Grand Piano (2013)
The pianist Tom Selznick is forced to stop with performing because of a crippling stage fright. Just before his comeback, he discovers a note being written on his sheet. His return appears to contain a deadly side, when he’s forced to play for his life.
Genre : Mystery/Thriller
Country : Spain
Elijah Wood : Tom Selznick
John Cusack : Clem
Tamsin Egerton : Ashley
Got your attention, don’t disappoint me Tom.
“Grand Piano” is not so grand after all. Are you a admirer of Elijah Wood, you hate the presence of John Cusack in a movie, you’re a lover of classical music, it shouldn’t be to exciting and certainly not to many victims with gallons of blood, then you should watch this movie. I was extremely bored anyway.
So if you are a big fan of Elijah Wood, then you’ll definitely enjoy this movie. He’s almost full time on screen.

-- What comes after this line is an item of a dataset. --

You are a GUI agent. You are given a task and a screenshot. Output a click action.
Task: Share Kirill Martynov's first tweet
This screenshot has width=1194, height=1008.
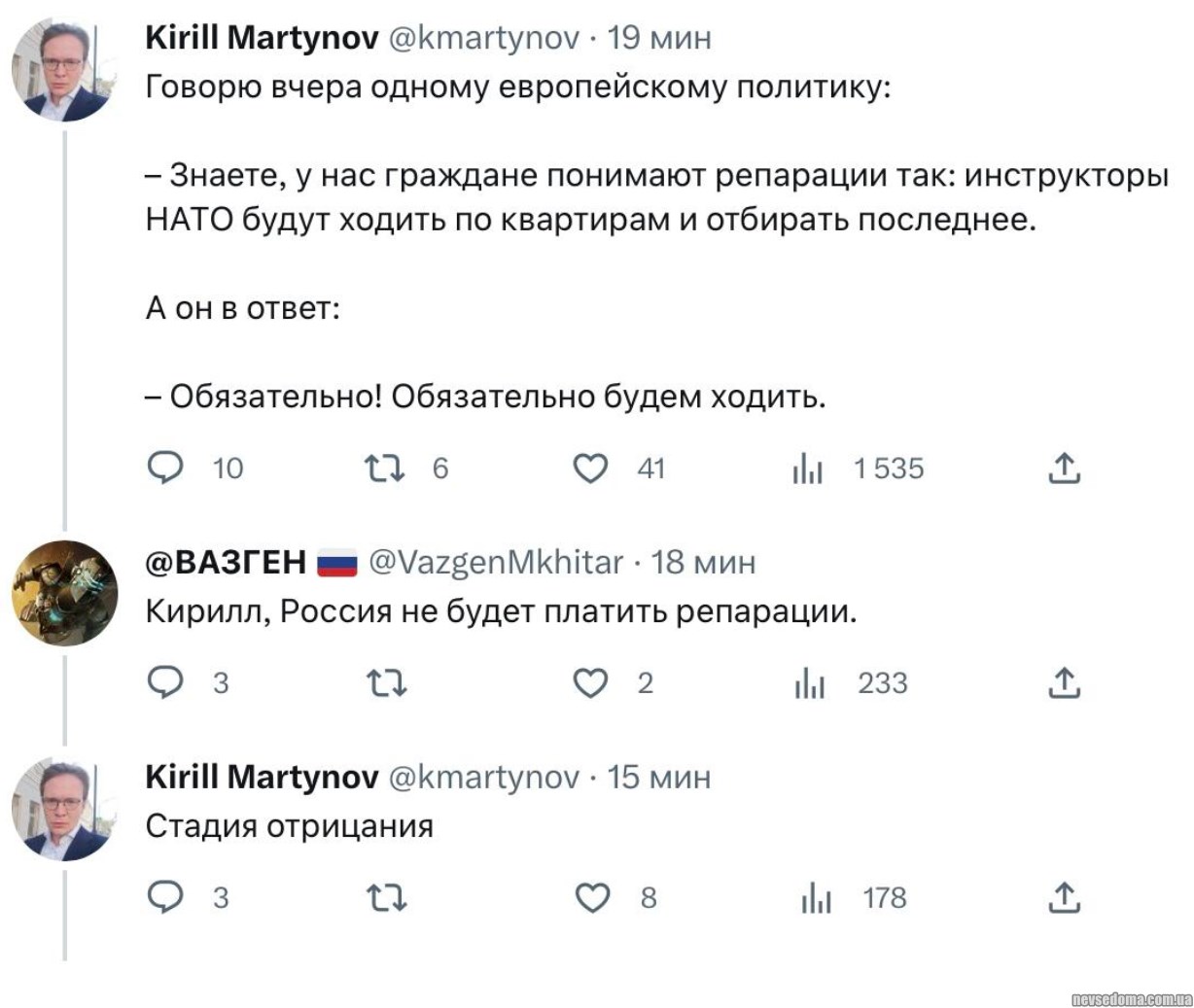[x=1065, y=469]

His famous frightened look with these wide open eyes is constantly in the picture. You can truly smell his cold sweat as the story progresses. The most amusing description that I have encountered so far is “Phone Boot with Frodo playing the piano.” I expected that he would put on his Hobbit costume and head back to Bag End with his knapsack, cursing at everyone that he’s sick of strumming on that rotten grand piano. It’s a pitty, but that label from LOTR will always stick to him. It’s not 100 % fair to use that argument again because I have to admit that he’s actually playing his part in an excellent way. His greatest achievement in “Grand Piano” is that I was really convinced at one time that he could have played this concerto completely on his own. After some searching on the worldwide web, I read that he did play the piano once, but that this level was really to high for him. As he said in an interview : “I had taken lessons as a child and had a basic understanding of the instrument, but I certainly could not play like that . And I wanted it to look as accurate as possible . But at a certain point , once we kind of broke the barrier , so to speak , or the first couple of bits or playing the piano onscreen , I felt like I’d got myself into a routine or how to make it work and got comfortable with the instrument and comfortable with the process.” But beyond the excellent “pretending to be a masterful pianist”, there is very little to see. Looking anxiously around, conversing while playing a terribly difficult piece of music and even typing a text message through his score, are some wonderful performances. Wonderfully but at the same time slightly impracticable.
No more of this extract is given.